Purple Haze: Alien Atmospheres Recreated In the Lab

By combining various gases with plasma, researchers are learning about the haze around distant planets

Titan
Saturn's hazy moon Titan NASA

Since the first exoplanets—planets outside our own Solar System—were discovered in 1992, astronomers have catalogued over 3,700 of them from stars all over the galaxy. In the last decade we’ve actually begun to “see” some exoplanets through various imaging technologies, revealing colorful clouds and hazes. The problem is, our experience with alien atmospheres is pitifully small and we don’t know what those hazes represent. That’s why in a new study, researchers recreated the atmospheres of alien worlds in the laboratory, giving them a model for understanding these hazy worlds, reports Marty Halton at the BBC.

According to a press release, our current telescopes are able to get a decent enough glimpse of some planets that we can use spectrometry to determine what the main elements in their atmospheres are. But when it comes to hazy-looking atmospheres, our instruments fail. That’s why researchers at Johns Hopkins University decided to try and simulate those atmospheres to understand them better.

The team first created computer models of various atmospheres that might be possible on two common classes of planets called super-Earths and mini-Neptunes, neither of which are found in our home solar system. By combining various ratios of carbon dioxide, hydrogen and gaseous water with helium, carbon monoxide, methane and nitrogen and modeling what happens to those combos at three sets of temperatures, they simulated the possible atmospheres of 9 hazy planets.

The team then created those atmospheres in the lab by flowing those gases into a plasma chamber to simulate interactions with solar wind, which reacts with gases in the atmosphere to create haze particles. Halton reports that some of the reactions were quite colorful, burning olive green and purple. The researchers collected the atmospheric particles deposited on quartz plates over the course of three days. The research appears in the journal Nature Astronomy.

Unlike clouds, which continually dissipate and reform, Sarah Hörst, lead author of the study, explains that haze is more of a one-way process. Both haze and clouds are made up of particles suspended in an atmosphere, she wrote in 2016, but haze particles build up in an atmosphere, where they can scatter light and affect temperature.
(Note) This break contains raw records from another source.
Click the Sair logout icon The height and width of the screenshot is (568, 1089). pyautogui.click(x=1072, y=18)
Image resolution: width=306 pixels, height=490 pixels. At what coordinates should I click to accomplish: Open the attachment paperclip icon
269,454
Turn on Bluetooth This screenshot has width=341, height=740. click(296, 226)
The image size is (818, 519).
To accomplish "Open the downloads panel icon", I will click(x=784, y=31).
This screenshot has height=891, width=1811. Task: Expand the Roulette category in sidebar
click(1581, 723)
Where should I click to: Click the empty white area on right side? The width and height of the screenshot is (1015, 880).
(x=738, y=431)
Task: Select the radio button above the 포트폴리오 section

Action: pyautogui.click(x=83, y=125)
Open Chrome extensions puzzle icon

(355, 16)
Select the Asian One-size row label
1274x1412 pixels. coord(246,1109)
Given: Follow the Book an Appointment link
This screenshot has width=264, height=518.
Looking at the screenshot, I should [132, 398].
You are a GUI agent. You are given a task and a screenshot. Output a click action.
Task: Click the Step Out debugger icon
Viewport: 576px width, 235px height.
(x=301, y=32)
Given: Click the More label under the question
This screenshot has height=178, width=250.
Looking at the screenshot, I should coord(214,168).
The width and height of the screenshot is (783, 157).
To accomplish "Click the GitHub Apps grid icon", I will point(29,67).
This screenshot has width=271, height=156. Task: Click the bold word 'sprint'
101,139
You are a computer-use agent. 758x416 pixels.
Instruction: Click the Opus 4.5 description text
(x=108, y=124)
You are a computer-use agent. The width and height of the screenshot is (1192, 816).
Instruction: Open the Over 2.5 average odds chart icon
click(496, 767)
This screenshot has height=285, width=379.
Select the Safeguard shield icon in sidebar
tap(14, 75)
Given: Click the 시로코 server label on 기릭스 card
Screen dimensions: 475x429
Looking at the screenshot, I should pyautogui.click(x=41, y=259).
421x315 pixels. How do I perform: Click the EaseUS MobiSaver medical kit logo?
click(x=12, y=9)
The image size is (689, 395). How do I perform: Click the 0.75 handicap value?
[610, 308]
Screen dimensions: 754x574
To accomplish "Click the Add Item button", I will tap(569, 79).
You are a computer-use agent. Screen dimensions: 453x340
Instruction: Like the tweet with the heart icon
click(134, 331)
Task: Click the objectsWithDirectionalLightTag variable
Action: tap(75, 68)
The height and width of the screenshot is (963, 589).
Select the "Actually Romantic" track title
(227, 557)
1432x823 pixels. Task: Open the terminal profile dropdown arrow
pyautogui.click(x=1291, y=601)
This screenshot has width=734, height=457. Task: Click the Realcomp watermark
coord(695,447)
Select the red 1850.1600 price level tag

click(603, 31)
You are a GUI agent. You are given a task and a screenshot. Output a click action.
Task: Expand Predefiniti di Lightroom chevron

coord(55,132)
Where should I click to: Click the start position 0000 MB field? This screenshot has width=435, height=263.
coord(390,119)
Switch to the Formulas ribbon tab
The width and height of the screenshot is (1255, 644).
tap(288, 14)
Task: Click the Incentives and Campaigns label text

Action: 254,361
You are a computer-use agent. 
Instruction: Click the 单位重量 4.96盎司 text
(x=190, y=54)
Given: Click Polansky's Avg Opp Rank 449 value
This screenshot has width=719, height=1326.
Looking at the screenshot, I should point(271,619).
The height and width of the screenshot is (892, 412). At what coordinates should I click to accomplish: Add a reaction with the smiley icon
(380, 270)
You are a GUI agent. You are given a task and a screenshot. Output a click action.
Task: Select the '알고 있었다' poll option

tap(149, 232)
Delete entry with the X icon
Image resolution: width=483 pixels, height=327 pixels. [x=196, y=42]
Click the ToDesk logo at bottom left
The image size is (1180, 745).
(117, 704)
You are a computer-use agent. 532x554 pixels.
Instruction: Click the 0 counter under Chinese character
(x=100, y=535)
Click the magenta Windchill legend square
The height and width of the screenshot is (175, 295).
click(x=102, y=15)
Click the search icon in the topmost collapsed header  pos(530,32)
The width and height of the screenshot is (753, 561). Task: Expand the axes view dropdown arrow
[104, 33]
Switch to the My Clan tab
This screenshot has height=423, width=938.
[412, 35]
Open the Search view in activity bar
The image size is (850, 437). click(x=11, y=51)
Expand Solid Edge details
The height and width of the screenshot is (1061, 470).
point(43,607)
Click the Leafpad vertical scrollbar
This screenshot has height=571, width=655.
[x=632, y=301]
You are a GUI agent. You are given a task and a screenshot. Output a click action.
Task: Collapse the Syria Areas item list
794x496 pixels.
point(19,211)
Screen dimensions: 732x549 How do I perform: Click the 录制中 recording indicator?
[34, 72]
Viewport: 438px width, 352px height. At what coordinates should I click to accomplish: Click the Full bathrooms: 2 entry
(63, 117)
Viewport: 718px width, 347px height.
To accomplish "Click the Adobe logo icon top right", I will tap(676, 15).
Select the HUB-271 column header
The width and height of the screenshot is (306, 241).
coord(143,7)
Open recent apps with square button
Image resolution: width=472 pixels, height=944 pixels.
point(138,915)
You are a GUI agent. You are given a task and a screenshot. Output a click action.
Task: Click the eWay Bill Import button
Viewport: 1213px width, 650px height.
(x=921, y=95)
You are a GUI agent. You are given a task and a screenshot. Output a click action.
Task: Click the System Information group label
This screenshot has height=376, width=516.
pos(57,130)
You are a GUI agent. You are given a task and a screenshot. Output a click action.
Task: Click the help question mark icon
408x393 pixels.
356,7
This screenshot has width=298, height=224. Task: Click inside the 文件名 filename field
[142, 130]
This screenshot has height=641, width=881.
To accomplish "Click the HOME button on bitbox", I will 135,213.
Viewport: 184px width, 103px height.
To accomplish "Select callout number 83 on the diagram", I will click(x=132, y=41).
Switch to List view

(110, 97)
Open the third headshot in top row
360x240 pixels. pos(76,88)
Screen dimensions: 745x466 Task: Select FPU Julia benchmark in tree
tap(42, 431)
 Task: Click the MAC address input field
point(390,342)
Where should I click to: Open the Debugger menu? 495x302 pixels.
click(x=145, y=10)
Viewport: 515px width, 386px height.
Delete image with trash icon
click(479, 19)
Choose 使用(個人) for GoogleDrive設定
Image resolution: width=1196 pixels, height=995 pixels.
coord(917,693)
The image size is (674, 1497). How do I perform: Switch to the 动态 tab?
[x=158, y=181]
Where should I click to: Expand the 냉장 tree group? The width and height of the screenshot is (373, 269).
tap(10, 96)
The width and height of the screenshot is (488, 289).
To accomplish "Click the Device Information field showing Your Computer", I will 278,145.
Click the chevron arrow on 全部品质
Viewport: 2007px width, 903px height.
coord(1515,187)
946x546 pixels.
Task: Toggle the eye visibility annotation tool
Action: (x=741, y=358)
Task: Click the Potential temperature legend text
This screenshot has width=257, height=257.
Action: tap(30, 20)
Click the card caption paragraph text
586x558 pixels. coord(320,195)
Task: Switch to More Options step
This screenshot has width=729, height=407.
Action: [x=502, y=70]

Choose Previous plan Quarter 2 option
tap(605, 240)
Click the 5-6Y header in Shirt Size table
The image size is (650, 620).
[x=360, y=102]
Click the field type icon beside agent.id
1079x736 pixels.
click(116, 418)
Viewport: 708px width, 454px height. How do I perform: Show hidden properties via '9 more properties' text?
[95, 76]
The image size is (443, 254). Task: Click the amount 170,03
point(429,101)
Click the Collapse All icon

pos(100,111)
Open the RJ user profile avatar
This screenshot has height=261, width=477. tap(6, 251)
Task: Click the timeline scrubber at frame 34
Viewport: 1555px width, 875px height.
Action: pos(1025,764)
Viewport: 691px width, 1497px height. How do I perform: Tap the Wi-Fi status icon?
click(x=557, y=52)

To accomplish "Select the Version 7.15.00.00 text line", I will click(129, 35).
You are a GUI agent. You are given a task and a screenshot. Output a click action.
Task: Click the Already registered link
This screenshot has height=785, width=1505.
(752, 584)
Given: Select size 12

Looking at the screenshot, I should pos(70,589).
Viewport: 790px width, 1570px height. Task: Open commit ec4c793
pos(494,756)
The next step is to analyze the haze particles created in the chamber to understand how they might interact with light and impact the temperature of a planet. The experiment doesn’t just apply to exoplanets. It could also give us some insight into hazy neighbors like Titan, Saturn’s moon, which is a candidate for supporting life. A 2013 study based on data from the Cassini spacecraft showed that Titan’s haze was produced by polycyclic aromatic hydrocarbons, the same substances that create haze from car exhaust (as well as burning coal or even wood) here on Earth. The study could help researchers understand how Titan’s haze impacts the moon and influences the possiblity of life on the hazy world.

“We’re really excited to figure out where particles form, what they’re made out of, and what that means for organic inventories for the origin of life,” Hörst tells Halton. “I think we are going to learn a lot about [our] Solar System from doing these experiments. We don't want to learn about just one planet; we want to learn how planets work.”

While the imaging of exoplanets is still relatively rare, that won’t be the case for long, and having some insight into the composition of hazy atmospheres will be useful. In 2019, the James Webb Space Telescope is scheduled to launch and will offer the best glimpses of exoplanets yet, and in the 2020s a new generation of ground-based telescopes, like the Giant Magellan Telescope, will also come online.